(Records contained in a dataset)
===============
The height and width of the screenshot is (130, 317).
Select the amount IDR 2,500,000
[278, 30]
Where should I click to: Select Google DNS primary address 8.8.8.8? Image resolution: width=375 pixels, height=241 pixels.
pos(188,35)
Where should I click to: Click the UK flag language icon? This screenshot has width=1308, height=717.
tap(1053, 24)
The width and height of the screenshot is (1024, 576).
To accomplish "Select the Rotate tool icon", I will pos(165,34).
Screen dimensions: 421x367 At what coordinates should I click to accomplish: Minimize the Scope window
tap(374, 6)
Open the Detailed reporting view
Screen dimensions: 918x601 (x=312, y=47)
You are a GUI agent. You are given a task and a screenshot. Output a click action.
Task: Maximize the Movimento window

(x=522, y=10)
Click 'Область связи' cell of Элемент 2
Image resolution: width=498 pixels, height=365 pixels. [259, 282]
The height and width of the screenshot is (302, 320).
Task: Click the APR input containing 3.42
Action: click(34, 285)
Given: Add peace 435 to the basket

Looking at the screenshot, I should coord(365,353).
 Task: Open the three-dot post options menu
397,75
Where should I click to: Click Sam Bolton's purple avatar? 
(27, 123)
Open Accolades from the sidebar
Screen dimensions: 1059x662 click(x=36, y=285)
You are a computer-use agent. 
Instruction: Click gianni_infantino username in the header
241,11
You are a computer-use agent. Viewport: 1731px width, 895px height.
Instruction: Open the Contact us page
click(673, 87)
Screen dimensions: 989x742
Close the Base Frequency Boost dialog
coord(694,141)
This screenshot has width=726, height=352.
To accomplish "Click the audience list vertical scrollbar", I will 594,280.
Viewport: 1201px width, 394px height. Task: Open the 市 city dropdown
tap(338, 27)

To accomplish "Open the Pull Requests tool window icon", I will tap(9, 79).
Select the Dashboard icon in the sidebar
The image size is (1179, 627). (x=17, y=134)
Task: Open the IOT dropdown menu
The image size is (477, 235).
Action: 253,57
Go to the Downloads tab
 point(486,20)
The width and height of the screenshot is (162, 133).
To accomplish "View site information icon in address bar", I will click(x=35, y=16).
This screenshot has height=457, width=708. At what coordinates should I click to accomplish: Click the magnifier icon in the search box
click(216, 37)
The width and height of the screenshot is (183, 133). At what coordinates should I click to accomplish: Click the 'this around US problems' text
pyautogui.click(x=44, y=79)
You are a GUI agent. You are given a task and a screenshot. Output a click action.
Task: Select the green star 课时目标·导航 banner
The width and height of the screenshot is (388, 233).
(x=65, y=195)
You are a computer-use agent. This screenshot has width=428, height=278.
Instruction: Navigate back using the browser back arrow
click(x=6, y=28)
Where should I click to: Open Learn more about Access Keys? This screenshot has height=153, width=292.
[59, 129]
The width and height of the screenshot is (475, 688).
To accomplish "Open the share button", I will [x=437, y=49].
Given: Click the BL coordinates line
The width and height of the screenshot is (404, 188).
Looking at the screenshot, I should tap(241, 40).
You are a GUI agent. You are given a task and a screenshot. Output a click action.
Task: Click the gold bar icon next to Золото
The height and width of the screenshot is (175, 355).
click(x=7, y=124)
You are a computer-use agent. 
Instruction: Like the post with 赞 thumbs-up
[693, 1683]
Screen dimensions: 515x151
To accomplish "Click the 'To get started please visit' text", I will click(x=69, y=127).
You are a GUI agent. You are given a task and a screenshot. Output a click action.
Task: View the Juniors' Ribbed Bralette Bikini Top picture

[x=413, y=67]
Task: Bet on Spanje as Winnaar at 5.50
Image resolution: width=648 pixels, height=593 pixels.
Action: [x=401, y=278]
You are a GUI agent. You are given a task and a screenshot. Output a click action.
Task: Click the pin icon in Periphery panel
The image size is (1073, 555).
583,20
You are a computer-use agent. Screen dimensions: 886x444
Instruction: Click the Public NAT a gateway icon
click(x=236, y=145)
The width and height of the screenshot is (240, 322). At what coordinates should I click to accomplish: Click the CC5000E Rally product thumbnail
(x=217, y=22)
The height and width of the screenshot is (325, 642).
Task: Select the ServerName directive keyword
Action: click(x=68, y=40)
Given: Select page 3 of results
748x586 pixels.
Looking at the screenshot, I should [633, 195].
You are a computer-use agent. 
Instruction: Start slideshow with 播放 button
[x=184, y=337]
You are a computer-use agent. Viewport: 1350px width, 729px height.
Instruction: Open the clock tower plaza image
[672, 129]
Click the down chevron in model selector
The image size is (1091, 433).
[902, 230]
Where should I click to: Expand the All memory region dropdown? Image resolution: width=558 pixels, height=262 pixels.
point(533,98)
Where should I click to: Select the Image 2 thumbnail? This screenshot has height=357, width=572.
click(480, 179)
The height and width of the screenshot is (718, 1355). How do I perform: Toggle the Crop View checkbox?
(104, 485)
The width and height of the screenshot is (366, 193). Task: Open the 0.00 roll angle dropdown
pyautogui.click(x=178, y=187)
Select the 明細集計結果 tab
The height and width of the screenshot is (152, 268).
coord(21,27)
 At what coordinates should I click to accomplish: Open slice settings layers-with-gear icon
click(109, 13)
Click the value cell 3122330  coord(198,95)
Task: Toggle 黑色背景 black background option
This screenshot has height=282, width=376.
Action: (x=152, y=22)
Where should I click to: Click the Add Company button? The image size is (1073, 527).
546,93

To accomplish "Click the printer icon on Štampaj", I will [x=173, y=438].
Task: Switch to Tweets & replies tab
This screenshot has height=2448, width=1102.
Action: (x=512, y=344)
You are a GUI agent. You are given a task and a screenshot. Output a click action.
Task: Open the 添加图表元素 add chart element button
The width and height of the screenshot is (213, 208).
===============
■ TASK DIRECTIONS: Write out, word for word, the lines from the one containing "Click the value" through the end of the records, with no other lines.

■ SOLVED EXERCISE:
Click the value cell 3122330  coord(198,95)
Task: Toggle 黑色背景 black background option
This screenshot has height=282, width=376.
Action: (x=152, y=22)
Where should I click to: Click the Add Company button? The image size is (1073, 527).
546,93

To accomplish "Click the printer icon on Štampaj", I will [x=173, y=438].
Task: Switch to Tweets & replies tab
This screenshot has height=2448, width=1102.
Action: (x=512, y=344)
You are a GUI agent. You are given a task and a screenshot. Output a click action.
Task: Open the 添加图表元素 add chart element button
The width and height of the screenshot is (213, 208).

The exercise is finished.